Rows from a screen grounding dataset
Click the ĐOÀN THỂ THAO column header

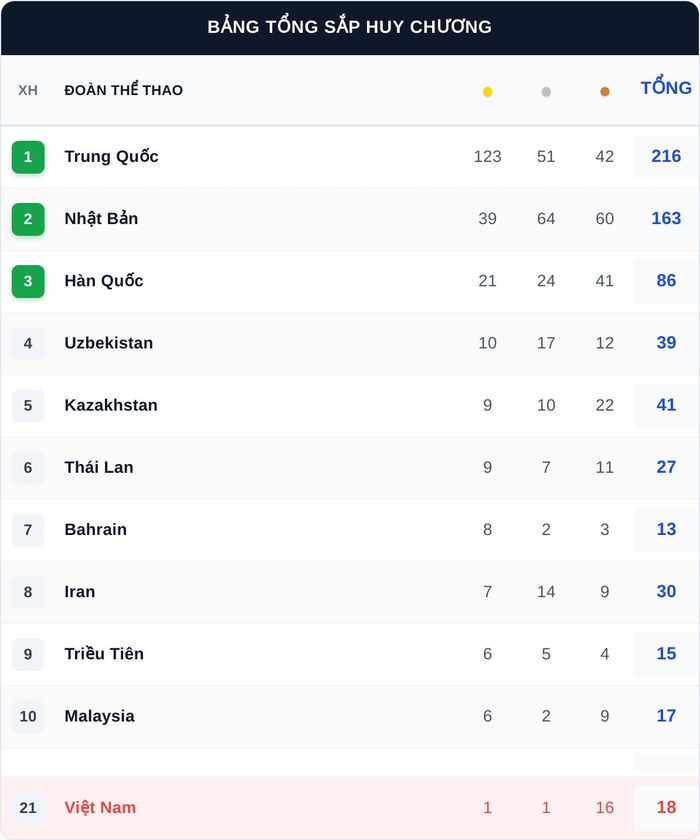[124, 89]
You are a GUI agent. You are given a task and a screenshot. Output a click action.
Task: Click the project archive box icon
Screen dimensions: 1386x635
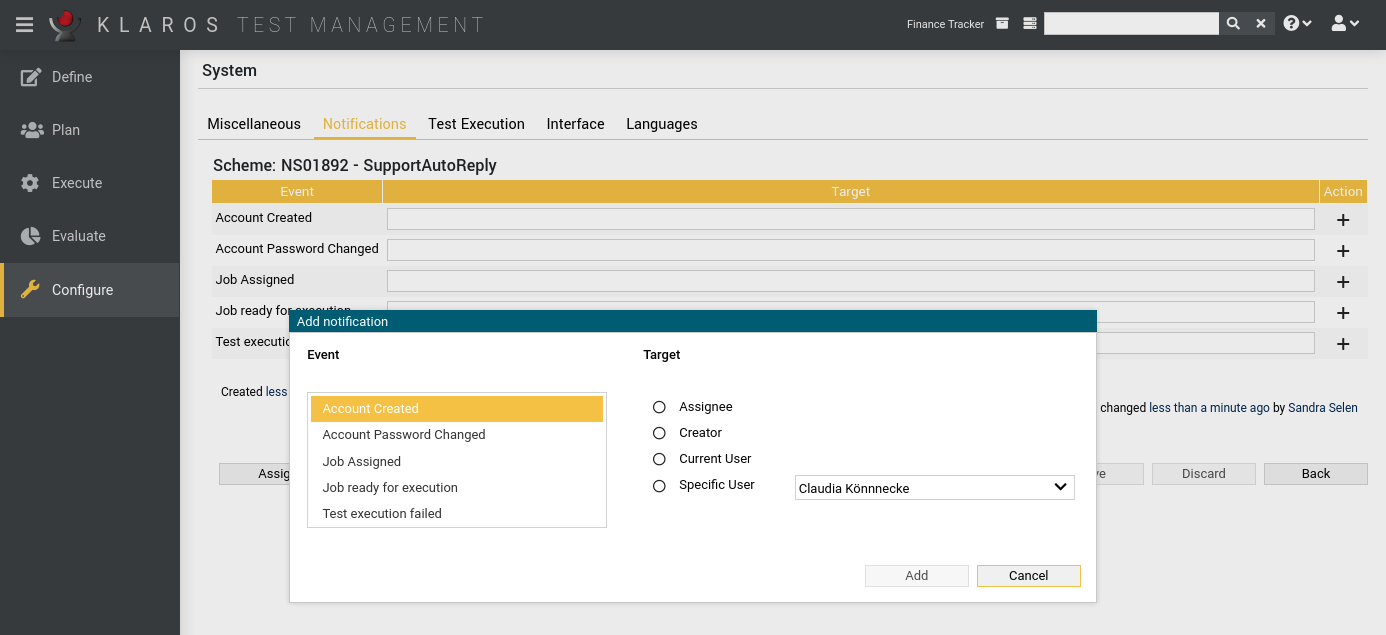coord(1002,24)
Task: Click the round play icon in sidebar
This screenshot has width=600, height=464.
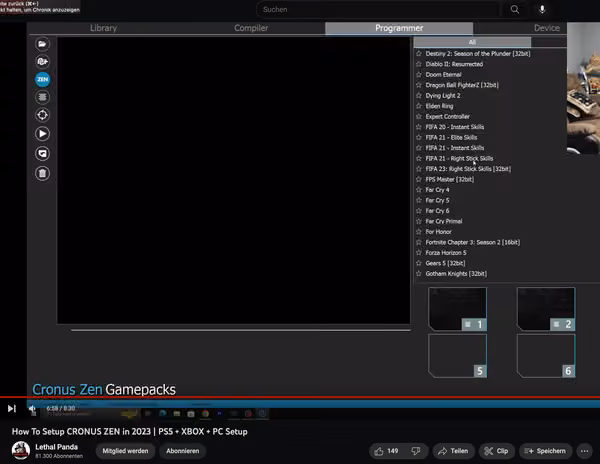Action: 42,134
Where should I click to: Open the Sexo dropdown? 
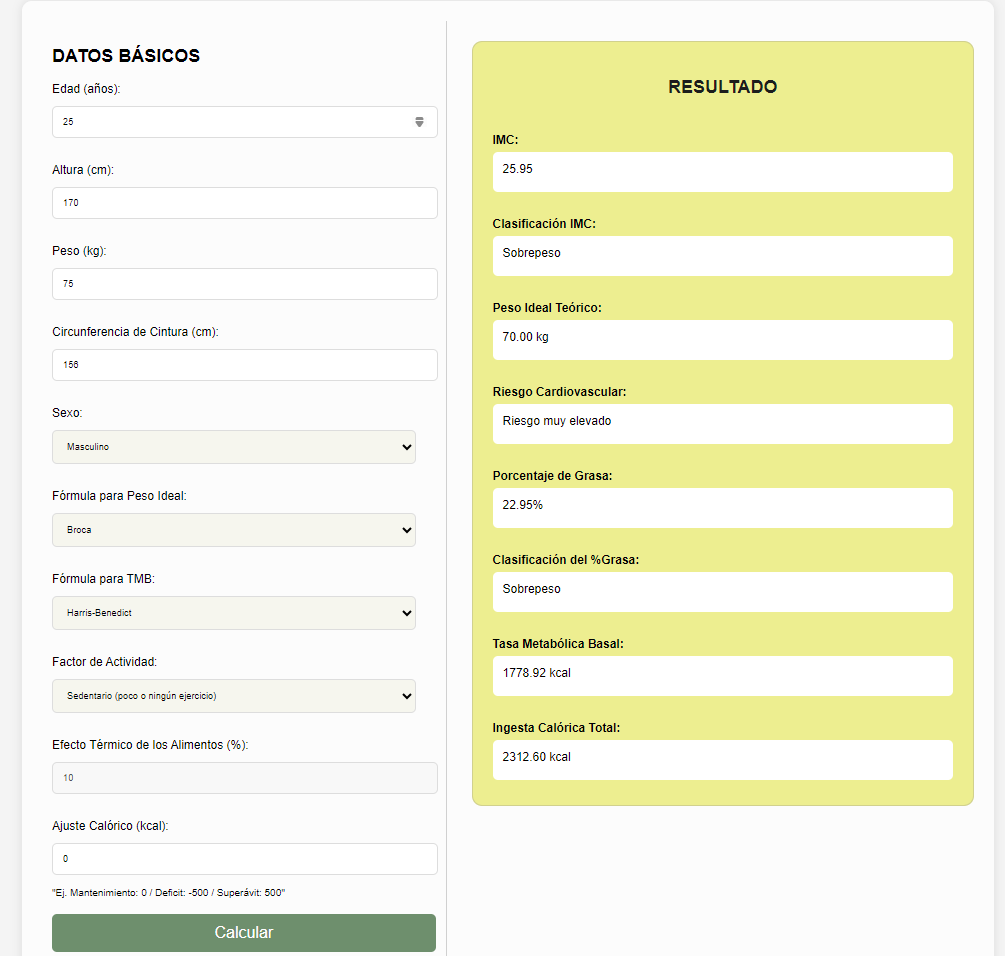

==

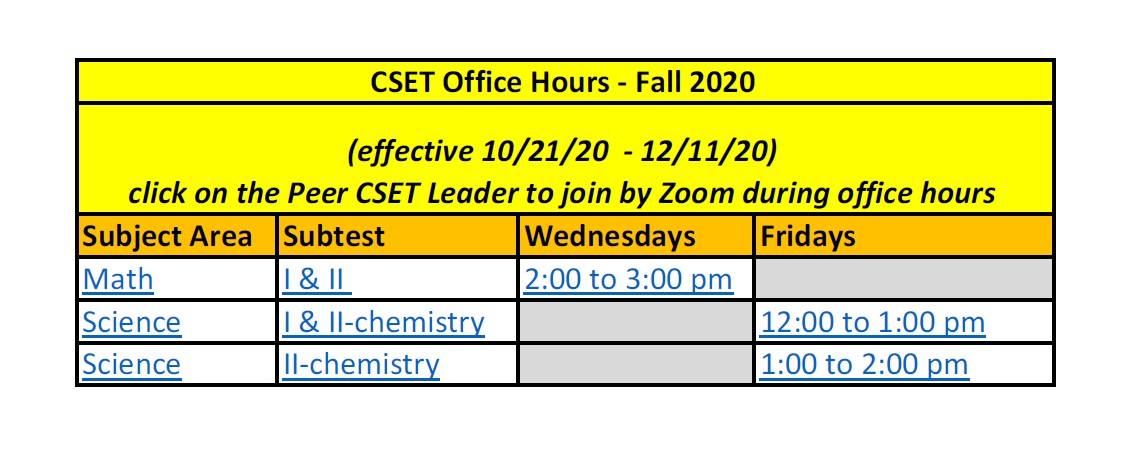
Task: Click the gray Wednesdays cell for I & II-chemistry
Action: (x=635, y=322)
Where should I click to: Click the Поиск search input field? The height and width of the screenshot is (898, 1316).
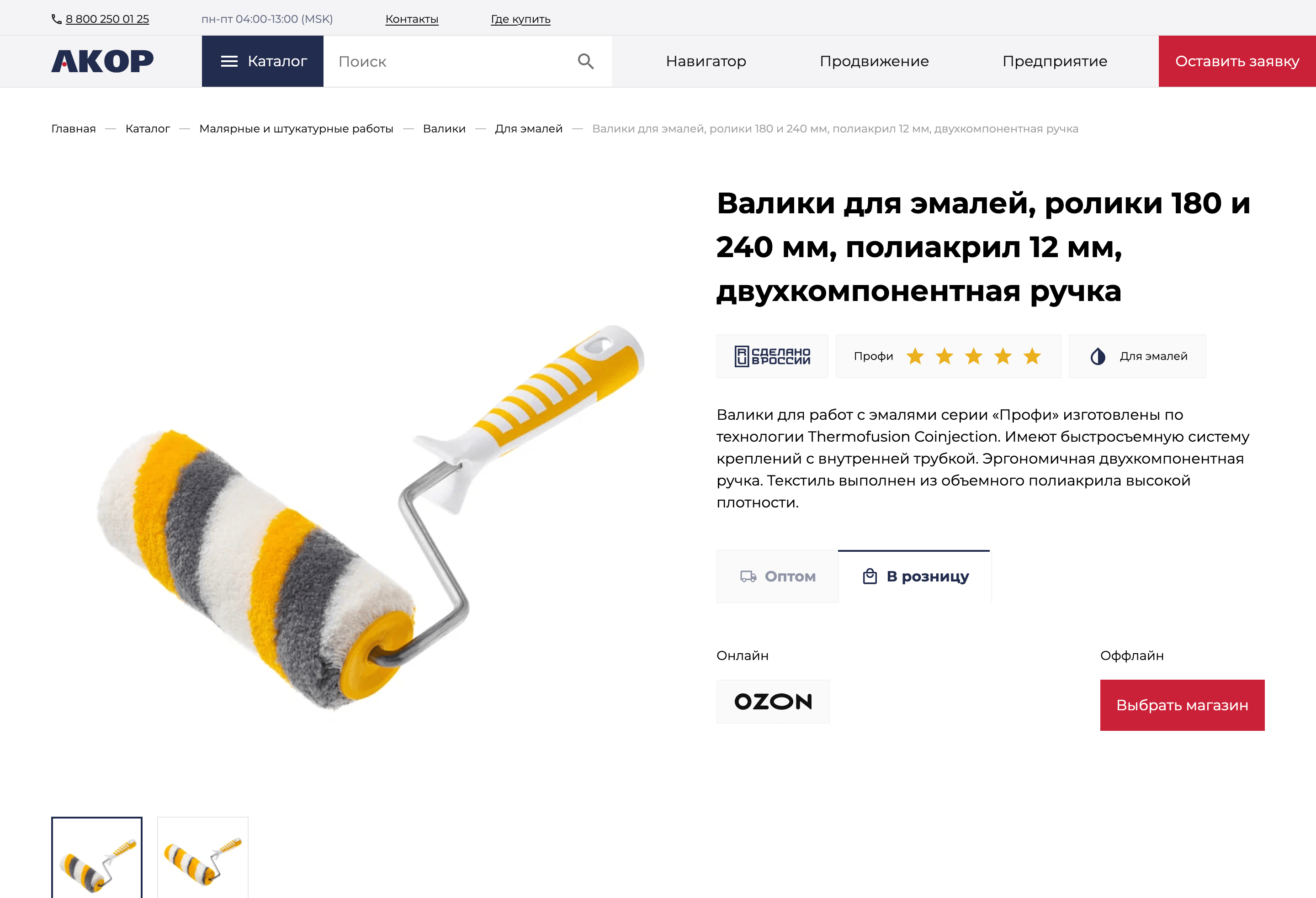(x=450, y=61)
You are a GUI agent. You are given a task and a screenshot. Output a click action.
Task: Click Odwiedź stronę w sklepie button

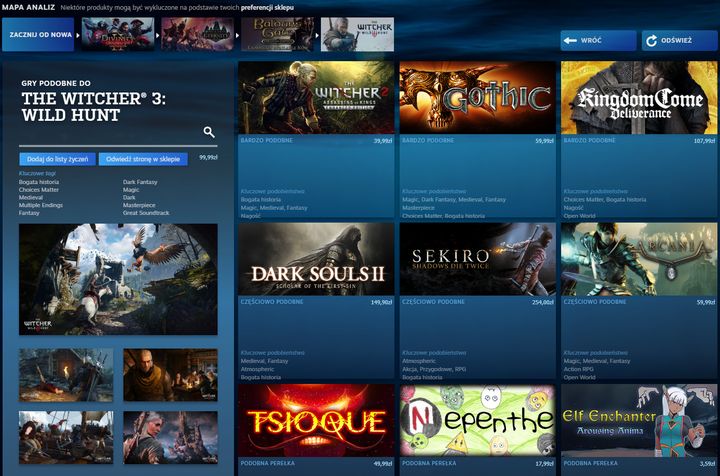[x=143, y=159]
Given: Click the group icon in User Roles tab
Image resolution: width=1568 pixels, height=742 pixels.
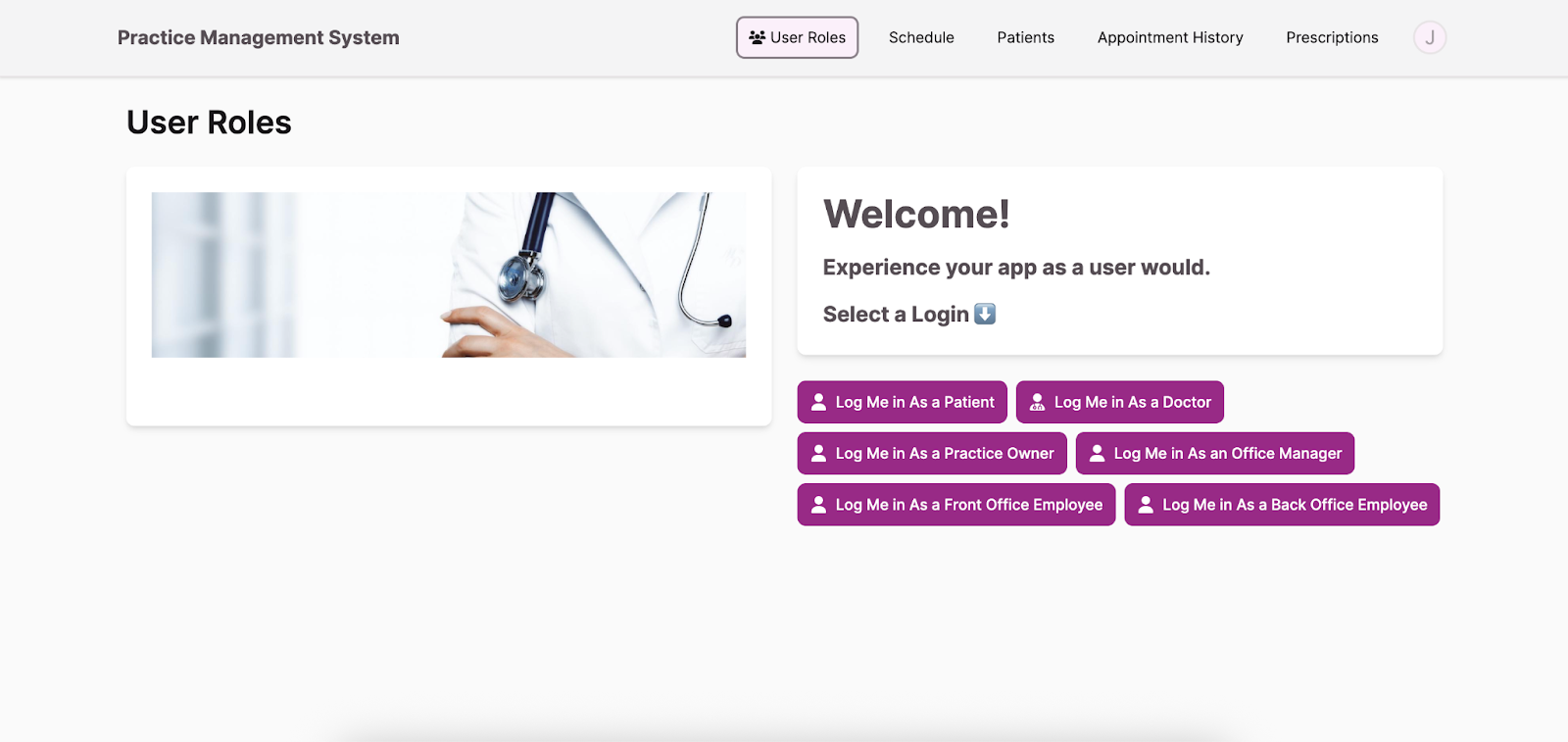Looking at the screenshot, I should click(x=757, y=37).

* **EXERCISE REQUIREMENTS**: Copy out the material above word for word, starting at the line containing "Click the ĐOÀN THỂ THAO column header" and ending at the line containing "Action: 42,134", with both of those lines included. Leave the pictures out of your copy.

* **SOLUTION TO THE EXERCISE**:
Click the ĐOÀN THỂ THAO column header

[124, 89]
You are a GUI agent. You are given a task and a screenshot. Output a click action.
Task: Click the project archive box icon
Screen dimensions: 1386x635
coord(1002,24)
Task: Click the round play icon in sidebar
This screenshot has width=600, height=464.
Action: 42,134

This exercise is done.